Jul 16, 2022, 11:42 AM

Seahawks Jamal Adams...

Seattle Seahawks safety Jamal Adams looks at Green Bay QB Aaron Rodgers during a 2021 game. (Stacy Revere/Getty Images)

(Stacy Revere/Getty Images)

The Seahawks are in an interesting spot.

They’re a team without a longtime franchise quarterback, but you already knew that. They’re also a team led by a head coach who wants to run the ball from a balanced offense and play a stout, aggressive form of defense that forces turnovers, limits explosive pass plays, and stifles the run.

Seahawks Breakdown: Besides the QBs, who’s most important on offense?

They’re a team that needs a punishing running back, a decent offensive line, a point guard at quarterback, shutdown corners, a speedy free safety, and a stellar pass rush.

This year’s Seahawks have promise and potential at several of those spots. There are high hopes this year for several rookies – running back Ken Walker (second round), cornerback Coby Bryant (fourth round), and tackle Charles Cross (first round) – and a returning veteran who looked like the best running back in football last December in Rashaad Penny. The club also secured interior defensive lineman Poona Ford with a two-year deal last March and brought in edge rusher Uchenna Nwosu in free agency to pair with former second-round pick Darrell Taylor.

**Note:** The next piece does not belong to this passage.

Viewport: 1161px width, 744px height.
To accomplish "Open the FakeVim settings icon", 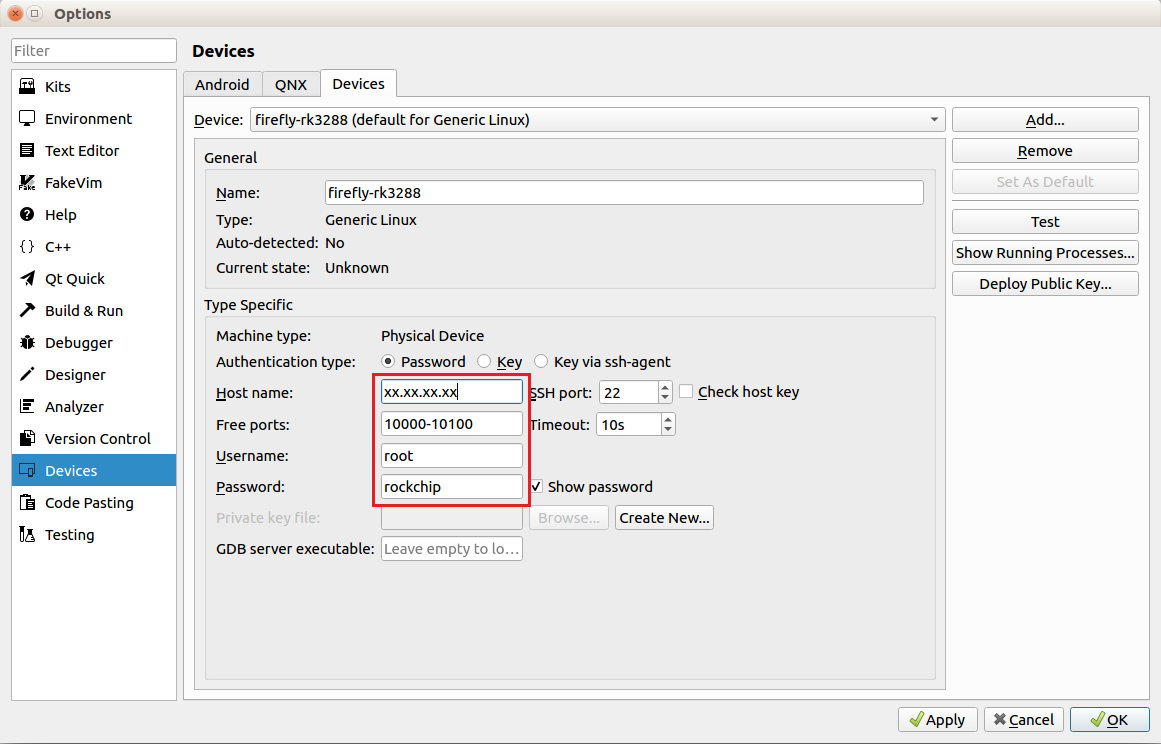I will coord(27,183).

But as Seattle prepares to enter a season of unknowns, its most proven positions are elsewhere: wide receiver and safety. That’s no problem – any team would be just fine with Seattle’s weapons there: All-Pro strong safety Jamal Adams, Pro Bowl free safety Quandre Diggs, and a pair of 1,000-yard receivers in Tyler Lockett and DK Metcalf, the latter one of the league’s young stars. But might a Seattle team without Russell Wilson, the only passer in franchise history to reach 4,000 yards in a season, prefer to have a dominant offensive line and a rotation of bulldozing running backs?

In an ideal world, sure (I mean, in an ideal world they’d love to have a bunch of stars playing on rookie deals at every key position). But in the Seahawks’ 2022 season, they’ve got talent locked down at receiver (and are expected to have it locked down for longer with an eventual mega-extension with Metcalf), so this team will need to find a way to make the most of those weapons in an offense that isn’t expected to be as pass-heavy as in seasons’ past.

“I think they can (take advantage of Lockett and Metcalf without Wilson) if they use them correctly,” said Michael Bumpus, my Bump and Stacy co-host, during our show Thursday on Seattle Sports. “You look at the Seahawks’ offense and you say, ‘Why would a receiver be the highest-paid player?’ One, because Russell Wilson’s gone and you’re waiting to see what this quarterback position looks like. If your quarterback is the highest-paid player on your offense in general, you’re probably not going to win a lot of games.

“And then you look at, ‘OK, they want to be a running team, why not go out and get an All-Pro running back?’ Because they’re just not out there like that. You get your return in DK by getting some big plays. Seven hundred or 800 yards and 10 to 12 touchdowns should be what we’re expecting because we don’t know what that quarterback spot is going to look like.”

On the other side of the ball, the Seahawks have invested a pair of first-round picks via trade and two contracts into safety. There’s Diggs, who’s led this team in interceptions for two seasons, and Adams, who’s undeniably talented though hasn’t always been able tap into his All-Pro-caliber play in two seasons with Seattle. The Seahawks’ revamped defensive coaching staff has a layered challenge: improve a defense that ranked 31st against the pass last year, but also find a way to get the very best from Adams. Adams’ athleticism is best emphasized in the box, which resulted in a record-setting number of sacks from a defensive back in 2020 but was something Seattle got away from a bit last year.

“Defensively, you’ve just got to use Jamal Adams the right way,” Bumpus said. “He’s not a cover type of guy, he’s a get-down-in-the-box type of guy who can cause some havoc and blow some stuff up. That’s what you do.”